I wish there was something like that going on here. I'd like to start organizing something like that. Hand out -know-the-truth pamphlets and let people meet a few well trained, ambassadors. Education for the public. Even for people who fear them, education is the first step to understanding. I love changing people's minds.


----------



## chic4pits (Aug 25, 2008)

..i'm really gonna try to go to this..since i know of it in advance..gives me time to find a babysitter!! woohoo! 
i was thinking of making booklets 'truth about the APBT' and handing them out at work on that day..and i think with the recent mishap with one of the nurses and an apbt up here mabye it can help some of the other nurses.


----------



## chic4pits (Aug 25, 2008)

Indica said:


> I wish there was something like that going on here.
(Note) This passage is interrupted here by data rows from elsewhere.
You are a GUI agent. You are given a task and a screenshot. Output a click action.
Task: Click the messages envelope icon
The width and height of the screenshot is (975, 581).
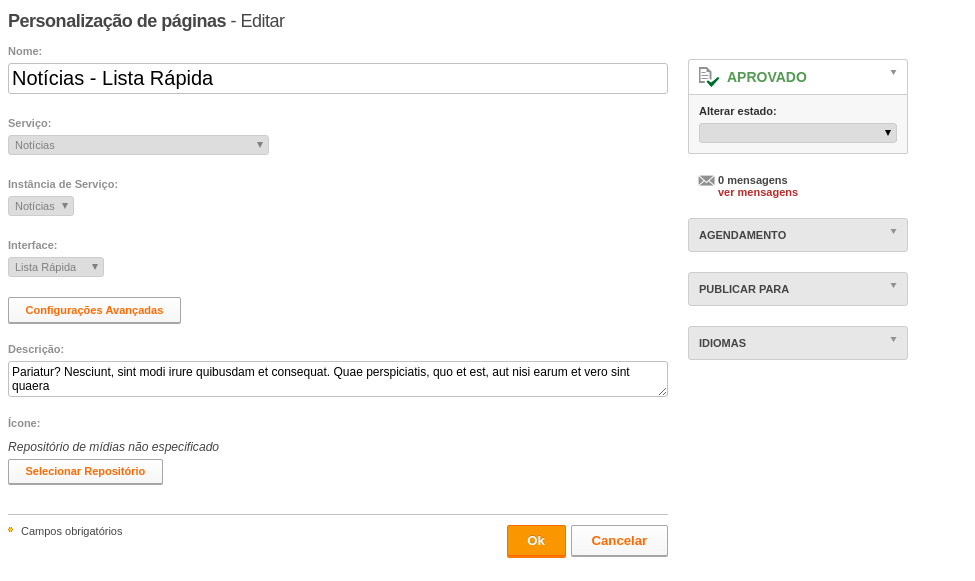coord(706,180)
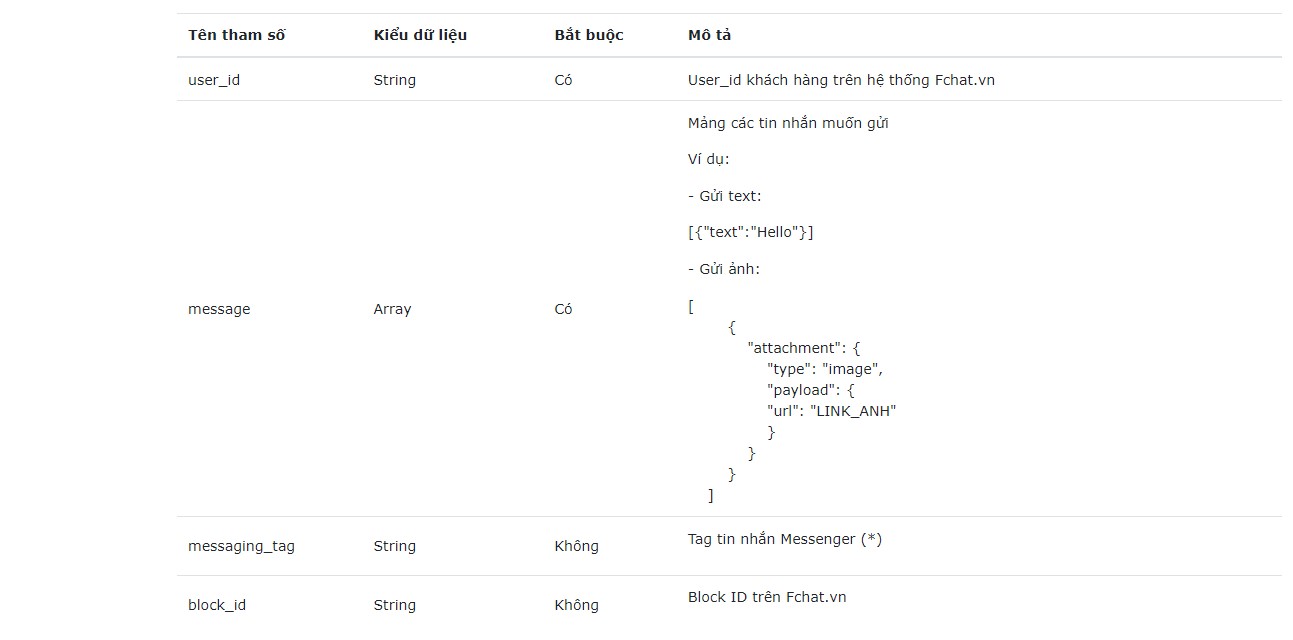Click the 'Tên tham số' column header
The height and width of the screenshot is (640, 1293).
coord(235,35)
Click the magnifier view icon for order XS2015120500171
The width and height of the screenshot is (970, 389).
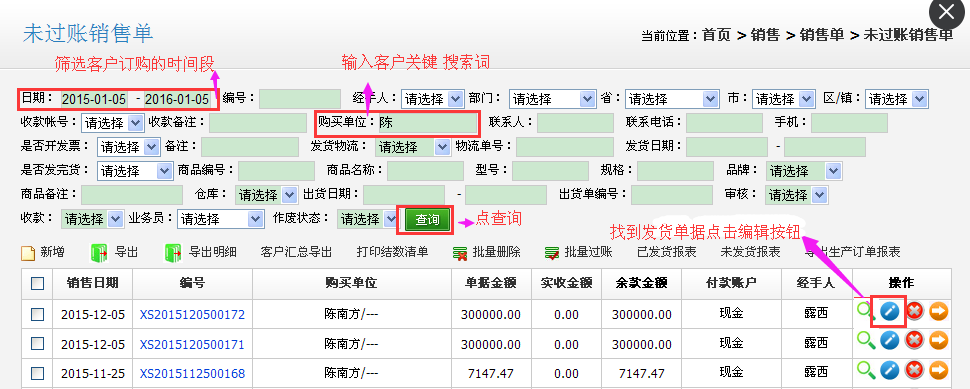point(865,341)
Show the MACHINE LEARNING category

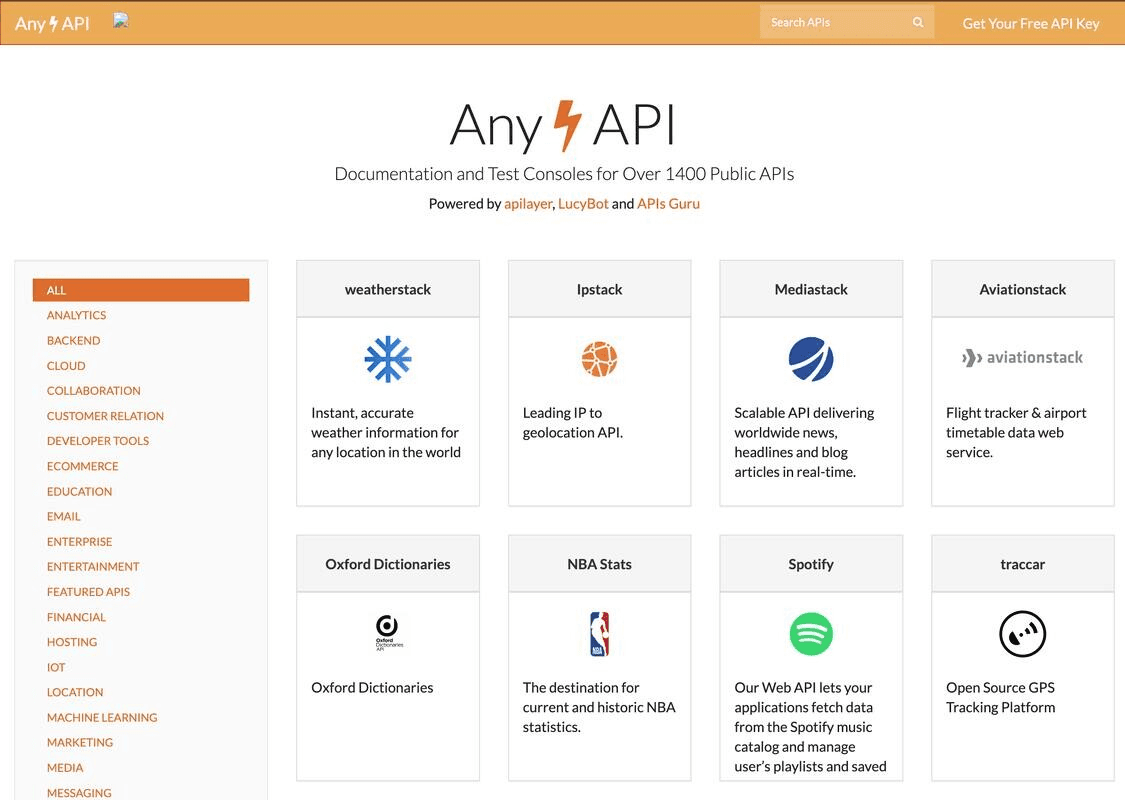(x=102, y=717)
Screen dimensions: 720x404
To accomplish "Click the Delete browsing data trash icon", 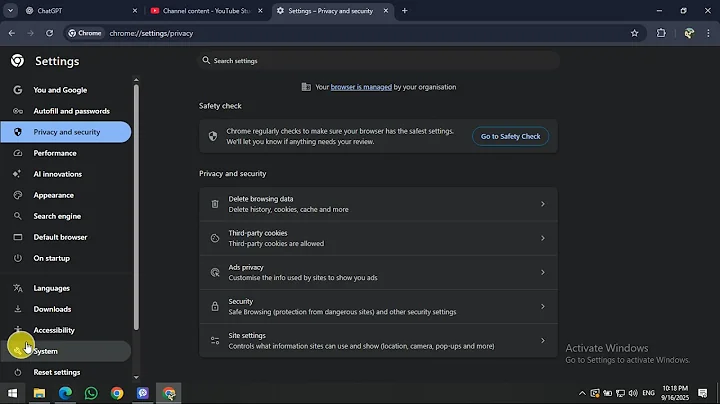I will click(x=214, y=204).
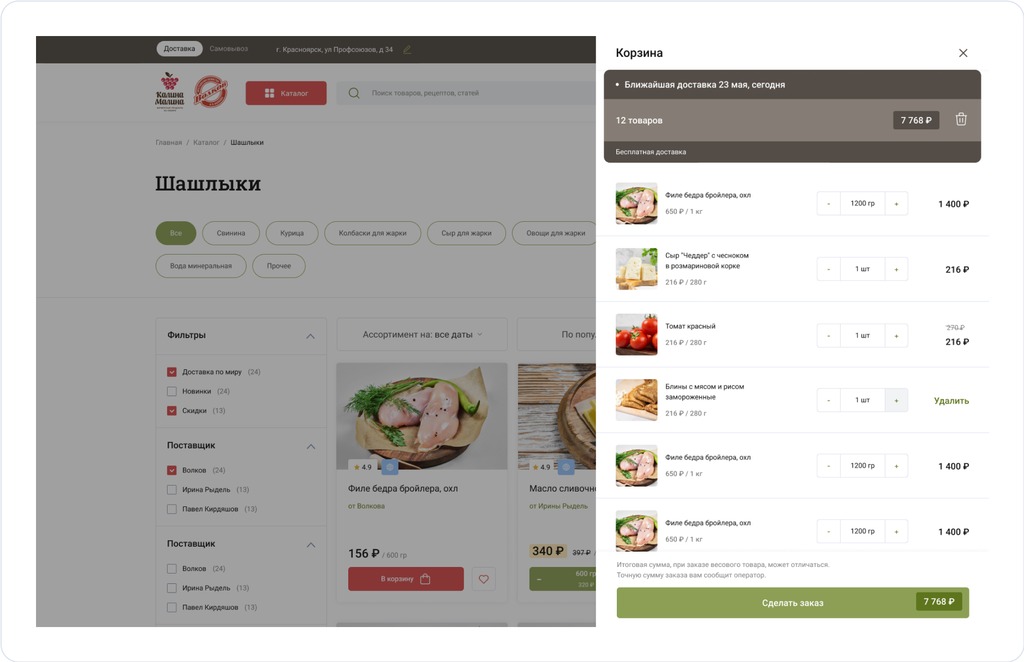Click the heart favorite icon on product card
The height and width of the screenshot is (662, 1024).
pyautogui.click(x=483, y=579)
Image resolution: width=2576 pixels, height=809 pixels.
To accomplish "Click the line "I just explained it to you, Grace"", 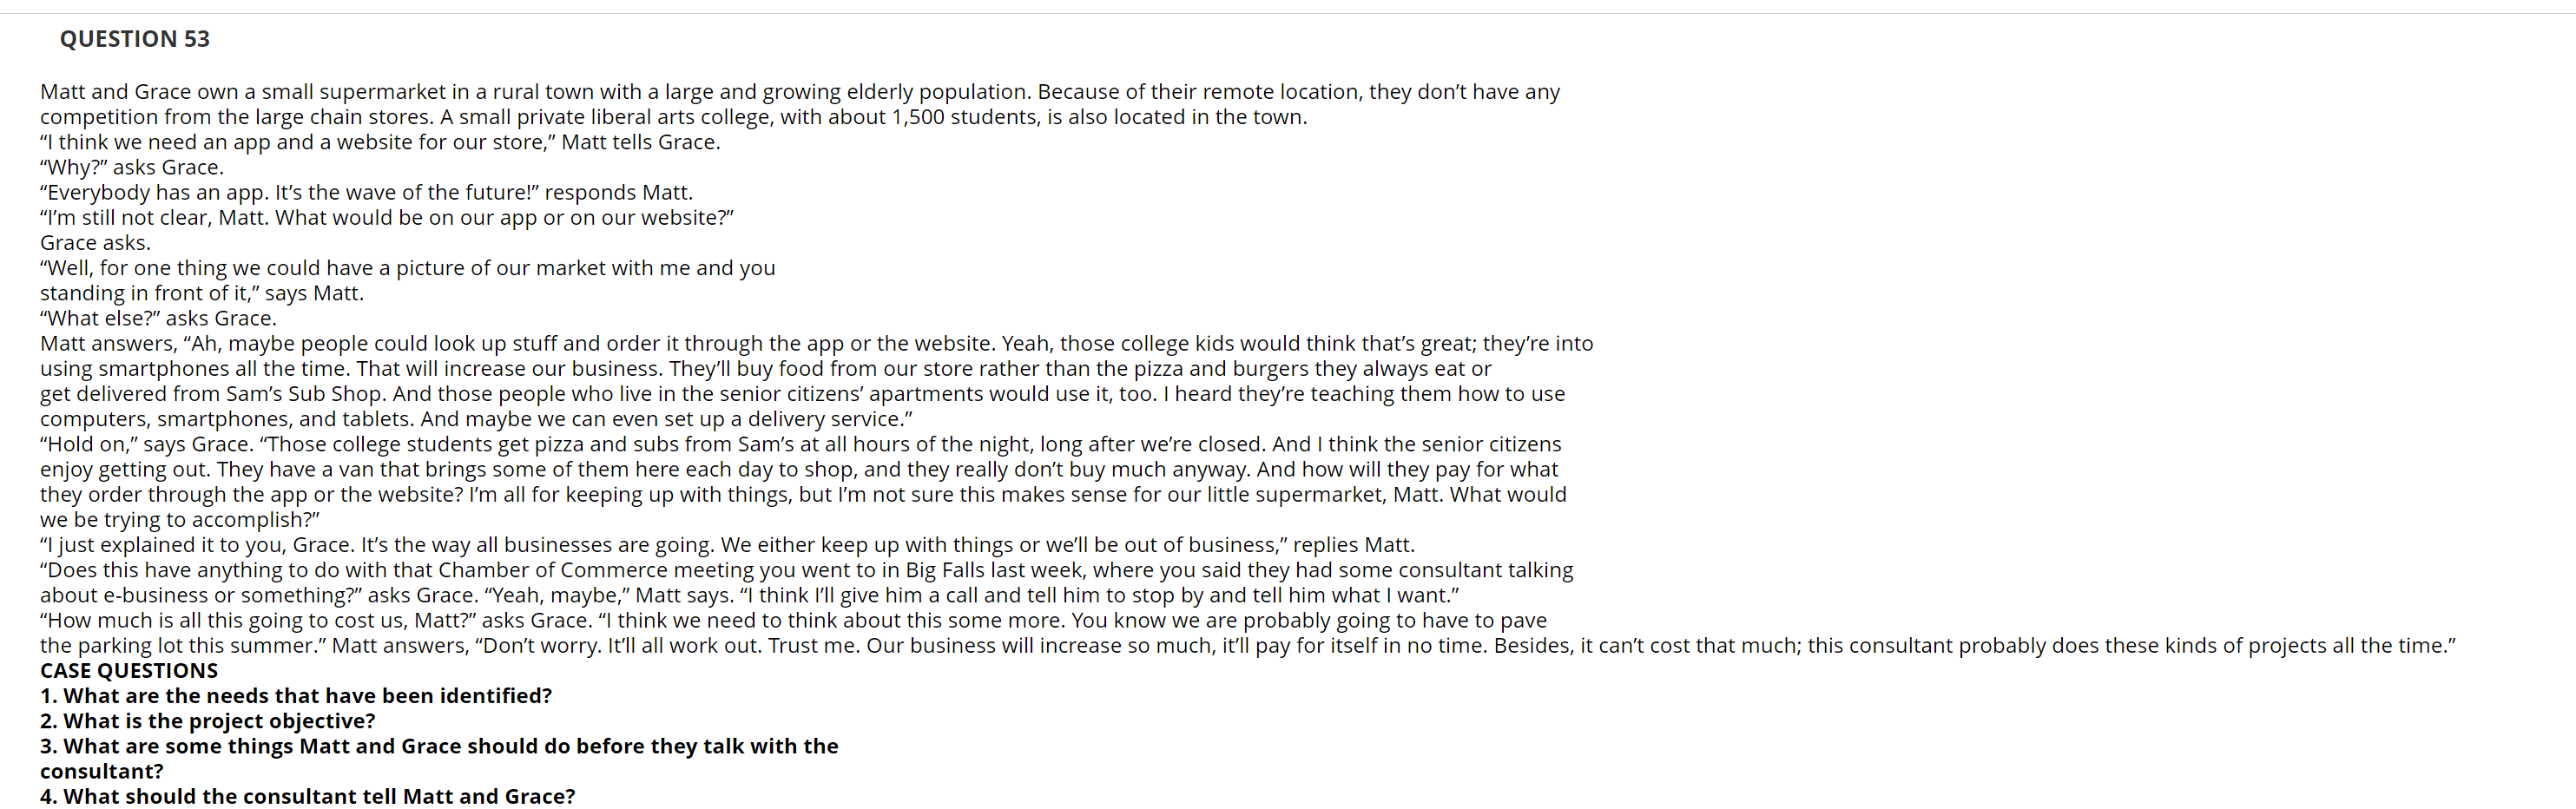I will coord(727,545).
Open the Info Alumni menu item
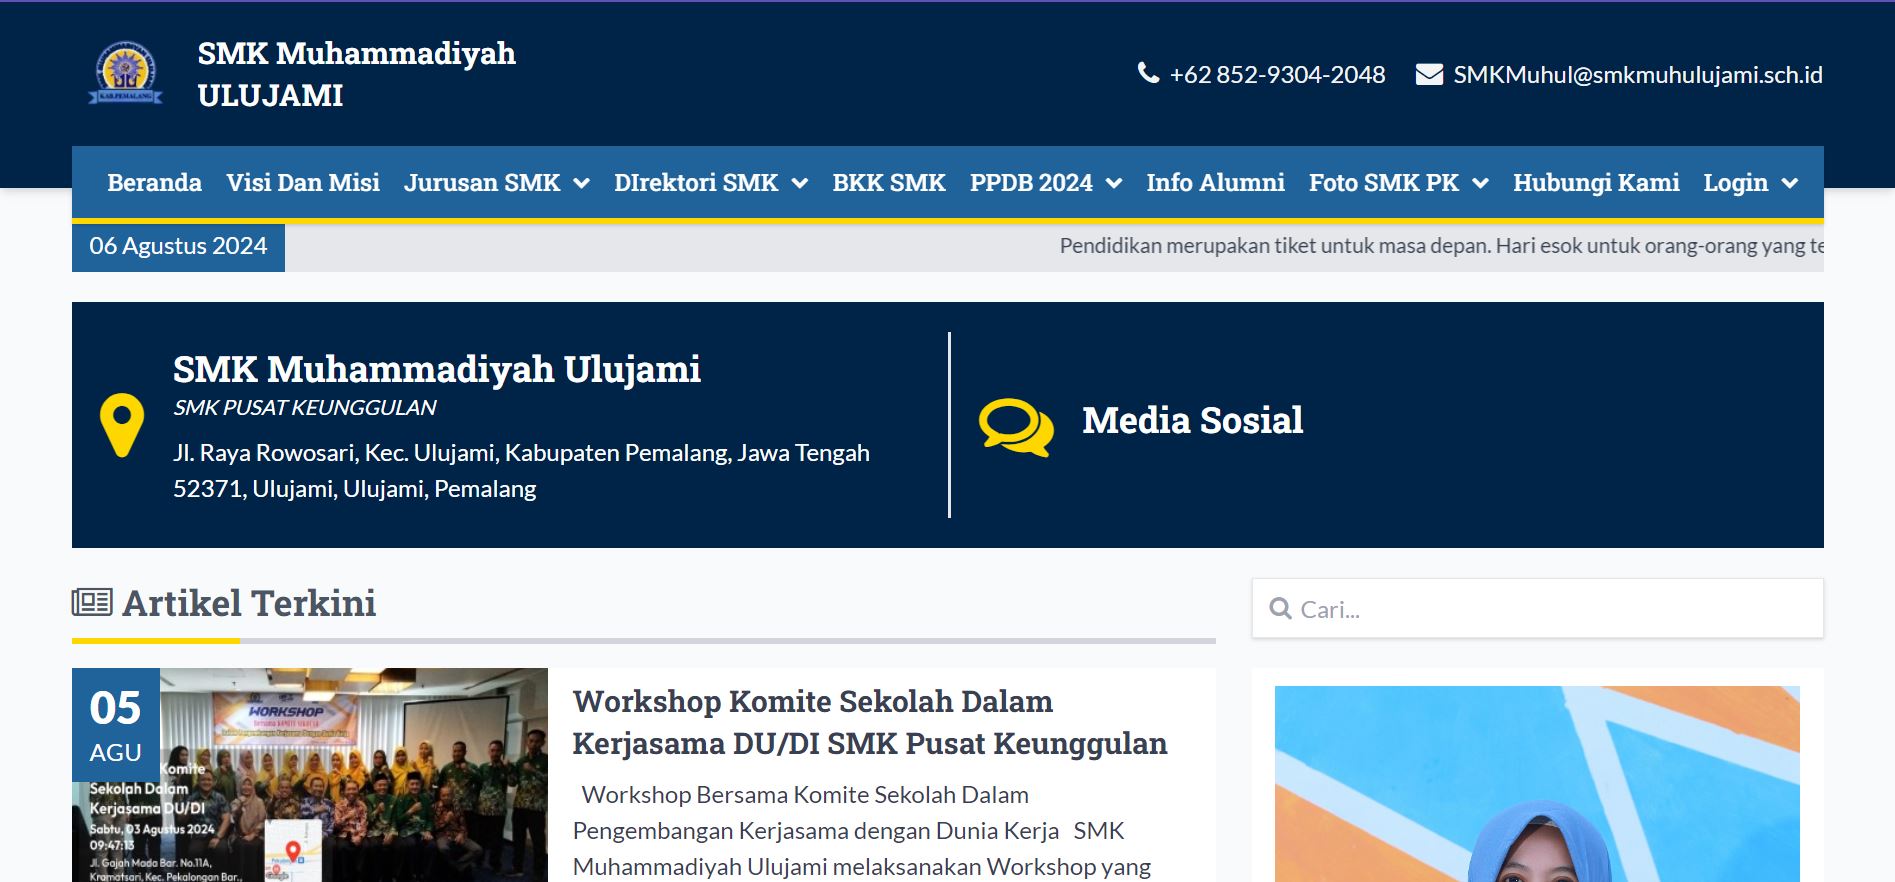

I'd like to start organizing something like that. Hand out -know-the-truth pamphlets and let people meet a few well trained, ambassadors. Education for the public. Even for people who fear them, education is the first step to understanding. I love changing people's minds.


*clap* *clap* *clap* very very..well said.


----------



## bluefamily (Aug 8, 2007)

*individuals*

the folks who are sponsoring it are individuals from our wp club so it can be done. I'll be helping out


----------



## chic4pits (Aug 25, 2008)

is there a web site we can go to for this?


----------



## bluefamily (Aug 8, 2007)

I got the information from them directly at crazy8kennel.com and then again at My Pitbull Space. Either place should have a flier. I got couldn't print it here when I cross posted the info.


----------



## Jblondie813 (Oct 1, 2008)

*Any events in North Florida?!?!*

Are there any pitbull awareness day events going on in North Florida?
I would love to go to one!

I have a pittie/rottie mix..


----------



## chic4pits (Aug 25, 2008)

thanks blue, the lady mailed me back with a flyer the same day!! i was looking at it, it's only a three hr. drive..so ...ROAD TRIP!!!!! 
can't wait to meet everyone!


----------



## Crazy8 Kennel (Oct 3, 2008)

Hey. Ran across yall today while surfin. So I thought I would register and post the flyer BUT it wont let me post pics/links until I have made 15 posts.... Oh well I tried.


----------